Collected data
=== Begin Enclosure ===

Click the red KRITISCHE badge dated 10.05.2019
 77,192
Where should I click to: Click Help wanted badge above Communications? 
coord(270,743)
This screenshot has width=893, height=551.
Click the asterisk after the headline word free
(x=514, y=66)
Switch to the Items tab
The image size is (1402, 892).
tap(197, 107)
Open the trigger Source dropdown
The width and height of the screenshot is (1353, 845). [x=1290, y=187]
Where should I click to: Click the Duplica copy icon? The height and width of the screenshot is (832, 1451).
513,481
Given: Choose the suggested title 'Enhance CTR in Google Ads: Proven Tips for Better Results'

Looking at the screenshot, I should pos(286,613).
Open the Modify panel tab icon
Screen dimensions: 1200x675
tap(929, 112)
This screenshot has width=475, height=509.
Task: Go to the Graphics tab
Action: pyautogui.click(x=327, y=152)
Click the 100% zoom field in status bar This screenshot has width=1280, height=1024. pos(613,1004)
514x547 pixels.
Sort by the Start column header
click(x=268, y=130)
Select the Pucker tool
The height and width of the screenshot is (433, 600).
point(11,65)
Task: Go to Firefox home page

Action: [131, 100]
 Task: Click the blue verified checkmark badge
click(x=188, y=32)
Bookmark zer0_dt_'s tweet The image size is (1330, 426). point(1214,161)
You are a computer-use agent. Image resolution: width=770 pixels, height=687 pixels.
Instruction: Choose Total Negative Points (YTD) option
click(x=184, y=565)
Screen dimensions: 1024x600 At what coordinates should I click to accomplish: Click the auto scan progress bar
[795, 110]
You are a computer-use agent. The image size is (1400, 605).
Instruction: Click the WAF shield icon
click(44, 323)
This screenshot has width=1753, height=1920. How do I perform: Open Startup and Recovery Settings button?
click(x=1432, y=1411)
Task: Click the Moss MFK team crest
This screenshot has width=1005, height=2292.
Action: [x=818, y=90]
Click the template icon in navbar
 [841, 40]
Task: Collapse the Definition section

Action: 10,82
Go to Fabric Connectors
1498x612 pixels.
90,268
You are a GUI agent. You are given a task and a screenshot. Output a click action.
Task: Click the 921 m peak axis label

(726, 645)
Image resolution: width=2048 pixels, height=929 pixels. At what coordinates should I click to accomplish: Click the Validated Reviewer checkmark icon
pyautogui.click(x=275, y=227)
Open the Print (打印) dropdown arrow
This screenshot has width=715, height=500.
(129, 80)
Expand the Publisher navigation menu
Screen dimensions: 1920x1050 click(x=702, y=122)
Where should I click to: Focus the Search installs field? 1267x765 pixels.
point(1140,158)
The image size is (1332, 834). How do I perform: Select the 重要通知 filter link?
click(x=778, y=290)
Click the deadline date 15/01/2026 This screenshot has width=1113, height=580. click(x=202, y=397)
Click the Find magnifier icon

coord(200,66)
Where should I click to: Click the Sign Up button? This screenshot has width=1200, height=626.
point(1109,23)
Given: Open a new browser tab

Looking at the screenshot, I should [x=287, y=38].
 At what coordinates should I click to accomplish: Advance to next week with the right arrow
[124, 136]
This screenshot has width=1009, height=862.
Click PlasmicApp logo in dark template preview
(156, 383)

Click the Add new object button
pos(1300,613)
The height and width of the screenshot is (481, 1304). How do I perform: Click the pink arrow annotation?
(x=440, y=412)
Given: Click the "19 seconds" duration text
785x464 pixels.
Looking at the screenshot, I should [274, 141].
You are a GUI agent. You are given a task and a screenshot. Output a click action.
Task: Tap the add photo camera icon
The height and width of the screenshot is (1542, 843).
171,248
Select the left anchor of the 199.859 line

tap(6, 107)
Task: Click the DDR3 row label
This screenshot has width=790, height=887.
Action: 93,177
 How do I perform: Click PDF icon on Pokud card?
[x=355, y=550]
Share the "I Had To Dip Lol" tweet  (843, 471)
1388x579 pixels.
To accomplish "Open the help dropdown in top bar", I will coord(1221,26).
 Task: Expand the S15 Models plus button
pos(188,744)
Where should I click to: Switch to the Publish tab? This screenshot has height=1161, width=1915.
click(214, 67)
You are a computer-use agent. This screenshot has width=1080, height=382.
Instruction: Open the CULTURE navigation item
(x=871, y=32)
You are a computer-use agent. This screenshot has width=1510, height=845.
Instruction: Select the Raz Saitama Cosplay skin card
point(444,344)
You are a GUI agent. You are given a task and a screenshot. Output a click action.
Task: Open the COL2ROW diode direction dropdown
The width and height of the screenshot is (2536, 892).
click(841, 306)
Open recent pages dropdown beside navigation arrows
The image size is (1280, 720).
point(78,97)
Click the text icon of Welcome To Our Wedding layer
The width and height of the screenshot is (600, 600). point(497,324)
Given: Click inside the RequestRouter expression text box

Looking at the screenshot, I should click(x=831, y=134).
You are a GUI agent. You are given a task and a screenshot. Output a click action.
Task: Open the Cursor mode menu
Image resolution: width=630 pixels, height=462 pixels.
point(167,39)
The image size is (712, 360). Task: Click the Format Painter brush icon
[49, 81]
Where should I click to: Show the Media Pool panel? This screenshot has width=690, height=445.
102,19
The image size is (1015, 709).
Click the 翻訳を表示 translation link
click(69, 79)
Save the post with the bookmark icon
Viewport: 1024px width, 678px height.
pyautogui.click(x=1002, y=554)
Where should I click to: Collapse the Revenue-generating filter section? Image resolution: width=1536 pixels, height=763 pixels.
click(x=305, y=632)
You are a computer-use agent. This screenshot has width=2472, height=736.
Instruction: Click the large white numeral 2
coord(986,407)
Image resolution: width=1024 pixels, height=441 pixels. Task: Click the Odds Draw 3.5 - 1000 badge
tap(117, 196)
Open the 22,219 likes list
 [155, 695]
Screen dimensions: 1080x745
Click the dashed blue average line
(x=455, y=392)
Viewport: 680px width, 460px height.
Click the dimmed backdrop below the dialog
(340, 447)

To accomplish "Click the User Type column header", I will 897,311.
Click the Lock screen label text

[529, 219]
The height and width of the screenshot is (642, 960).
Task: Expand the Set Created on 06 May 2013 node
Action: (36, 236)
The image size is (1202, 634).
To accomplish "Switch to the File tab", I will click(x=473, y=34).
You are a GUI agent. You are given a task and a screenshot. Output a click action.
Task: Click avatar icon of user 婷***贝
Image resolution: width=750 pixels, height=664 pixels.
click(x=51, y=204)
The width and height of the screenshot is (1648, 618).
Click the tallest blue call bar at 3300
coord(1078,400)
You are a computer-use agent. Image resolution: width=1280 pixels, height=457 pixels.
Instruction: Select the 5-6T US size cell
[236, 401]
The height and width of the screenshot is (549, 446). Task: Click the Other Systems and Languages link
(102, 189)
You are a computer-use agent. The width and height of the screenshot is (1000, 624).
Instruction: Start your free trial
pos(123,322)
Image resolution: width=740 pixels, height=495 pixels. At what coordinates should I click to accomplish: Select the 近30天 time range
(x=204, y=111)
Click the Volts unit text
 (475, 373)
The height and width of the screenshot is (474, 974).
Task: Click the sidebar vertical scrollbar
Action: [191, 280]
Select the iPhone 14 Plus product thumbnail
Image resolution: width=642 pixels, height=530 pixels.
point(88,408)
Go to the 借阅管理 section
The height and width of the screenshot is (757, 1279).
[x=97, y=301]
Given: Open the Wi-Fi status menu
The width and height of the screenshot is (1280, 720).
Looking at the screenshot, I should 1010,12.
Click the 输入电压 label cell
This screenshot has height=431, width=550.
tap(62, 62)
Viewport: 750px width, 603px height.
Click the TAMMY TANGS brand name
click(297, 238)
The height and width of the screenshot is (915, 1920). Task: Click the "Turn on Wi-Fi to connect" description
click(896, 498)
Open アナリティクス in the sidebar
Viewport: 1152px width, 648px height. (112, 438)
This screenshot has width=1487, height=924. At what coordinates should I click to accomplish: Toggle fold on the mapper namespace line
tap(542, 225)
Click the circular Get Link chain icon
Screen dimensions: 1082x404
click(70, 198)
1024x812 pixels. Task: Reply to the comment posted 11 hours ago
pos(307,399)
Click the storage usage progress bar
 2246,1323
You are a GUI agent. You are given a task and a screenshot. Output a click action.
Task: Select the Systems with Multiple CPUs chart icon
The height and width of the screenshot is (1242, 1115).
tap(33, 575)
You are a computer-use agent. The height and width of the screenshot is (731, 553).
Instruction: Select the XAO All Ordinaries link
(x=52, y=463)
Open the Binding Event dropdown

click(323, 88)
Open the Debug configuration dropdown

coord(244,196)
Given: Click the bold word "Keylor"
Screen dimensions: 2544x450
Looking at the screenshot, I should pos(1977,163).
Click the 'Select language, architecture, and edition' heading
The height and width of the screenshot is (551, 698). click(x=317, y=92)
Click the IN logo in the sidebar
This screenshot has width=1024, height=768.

=== End Enclosure ===

Task details:
Each line from the one with "The height and width of the screenshot is (915, 1920)." through the last line of the records must be written out word for word. Include nothing else.

Output of the exercise:
The height and width of the screenshot is (915, 1920). Task: Click the "Turn on Wi-Fi to connect" description
click(896, 498)
Open アナリティクス in the sidebar
Viewport: 1152px width, 648px height. (112, 438)
This screenshot has width=1487, height=924. At what coordinates should I click to accomplish: Toggle fold on the mapper namespace line
tap(542, 225)
Click the circular Get Link chain icon
Screen dimensions: 1082x404
click(70, 198)
1024x812 pixels. Task: Reply to the comment posted 11 hours ago
pos(307,399)
Click the storage usage progress bar
 2246,1323
You are a GUI agent. You are given a task and a screenshot. Output a click action.
Task: Select the Systems with Multiple CPUs chart icon
The height and width of the screenshot is (1242, 1115).
tap(33, 575)
You are a computer-use agent. The height and width of the screenshot is (731, 553).
Instruction: Select the XAO All Ordinaries link
(x=52, y=463)
Open the Binding Event dropdown

click(323, 88)
Open the Debug configuration dropdown

coord(244,196)
Given: Click the bold word "Keylor"
Screen dimensions: 2544x450
Looking at the screenshot, I should pos(1977,163).
Click the 'Select language, architecture, and edition' heading
The height and width of the screenshot is (551, 698). click(x=317, y=92)
Click the IN logo in the sidebar
This screenshot has width=1024, height=768.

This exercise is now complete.